Once the domain of the federal government and set at 3.5%, the federal reforms of 2006 saw the sixteen individual Länder imposing their own rates, and invariably they have moved in only one direction – upwards - as regional governments desperately look for new sources of tax revenue.

The land transfer tax is now 6.5% in a number of German states (Saarland, Schleswig-Holstein, North Rhine-Westphalia and Brandenburg) after a succession of incremental increases. The tax is uniformly paid by private individuals. Institutional investors are generally able to avail of canny accounting solutions that allow them to buy property assets as share deals and avoid the tax almost completely.

Such efforts are particularly worthwhile for investments of €15m upwards, and buyers will now go to great lengths and expense to turn assets into companies and avail of the share deal exemption from the land transfer tax.

In a share deal, a property – often the only asset a company has – is sold off as shares. Typically, the buyer will hold 94.9% and the seller will keep 5.1% for a five-year period.  However, ministers have recently been proposing that if a stakeholder holds more than 89.9%, it will become taxable. In addition, ministers have proposed that no stakeholder should hold more than 90%. 

Two years ago at a conference in Berlin, the majority of regional finance ministers voted for tougher regulation, a ruling that finance ministers Edith Sitzmann (Baden-Württemberg), Monika Heinold (Schleswig-Holstein) und Bremen’s finance senator Karoline Linnert heralded at the time as ‘an important first move’. But since then nothing much has happened. 

Speaking to REFIRE at the time, Tobias Schneider, a partner at law firm CMS in Stuttgart said, ‘The Finance Ministry has said that share deals will become more difficult, with holding periods longer than the current five years, although we don’t know what their timeline for this is. However, these changes will make share deals less attractive as an option. The advantage of a share deal today is that no transfer tax is payable. If the Finance Ministry brings in the proposed changes, the buyer will have to think carefully about the additional complexities.’ 

Ministers were also proposing that shares should be held for at least 10 years (and as long as 15 years) instead of five years today. ‘Players in the market might not want to be bound for such a long time,’ Schneider said. ‘The reason for this is not so much the costs, but mainly for reasons of flexibility and limited investment periods.’ 

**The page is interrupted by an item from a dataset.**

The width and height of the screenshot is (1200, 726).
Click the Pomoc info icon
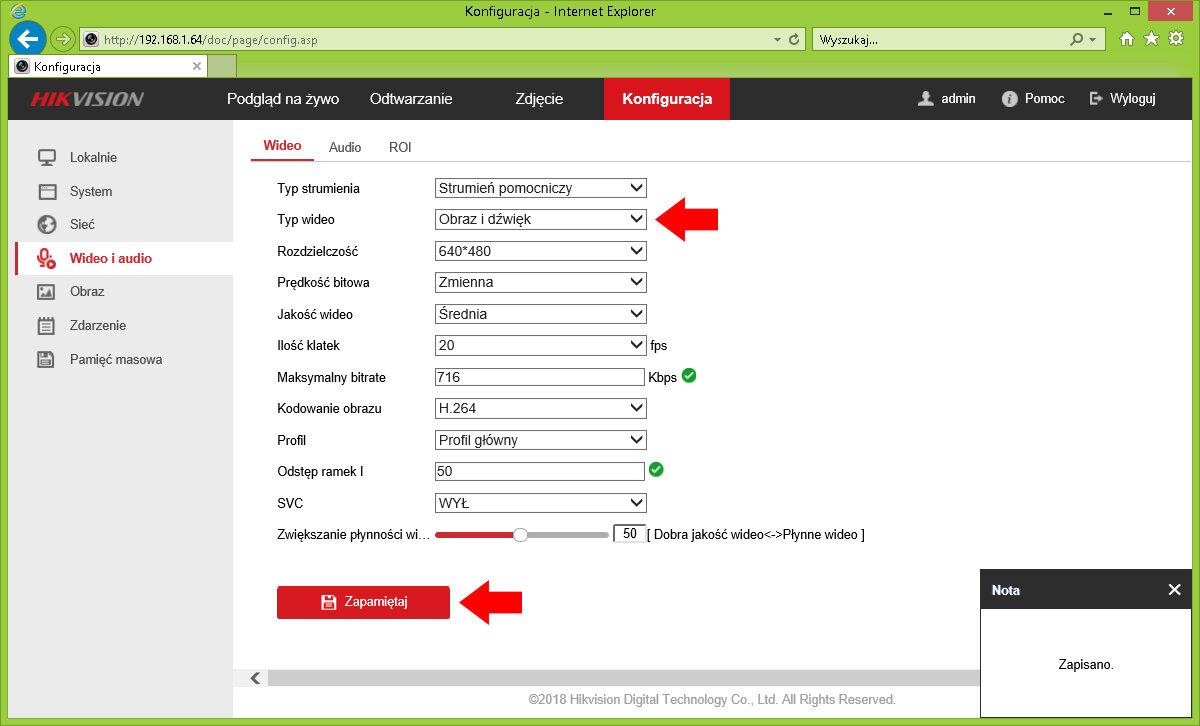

Attempts to reform the thorny issue of the Grunderwerbsteuer have been kicked around for years. Most recently the Finance Minister of Lower Saxony, Reinhold Hilbers (CDU) spoke out against any attempt to cobble through a compromise deal before federal elections in September, saying that his concern is that any agreement would be at the expense of corporation. His CDU party, along with sister Bavarian party CSU, are in principle open to reform, but won’t countenance any threshold below 90%.

In Hilbers’ view, the latest proposals envisage subjecting corporates to the same treatment as partnerships, for which there are a catalogue of legal exceptions – but which corporates would not be able to avail of. That’s unfair, he says, saying “That’s wrong and needs to be changed. If you’re going to tax corporates, then you also have to grant them exemptions. My colleagues in Bavaria, North Rhine-Westphalia, Saxony, Saxony-Anhalt and Saarland see it the same way.”

His view, shared with other party colleagues, is to instead abolish the Grunderwerbsteuer, which can often be a crippling additional cost for a family trying to buy a home. The government is trying to raise home ownership by granting building subsidies and (until end-March) offering Baukindergeld (a payment per child) to incentivize home-buying, but the up to 6.5% extra tax on purchase is a hurdle too high for many. It looks like the reform talks are set to go on and on.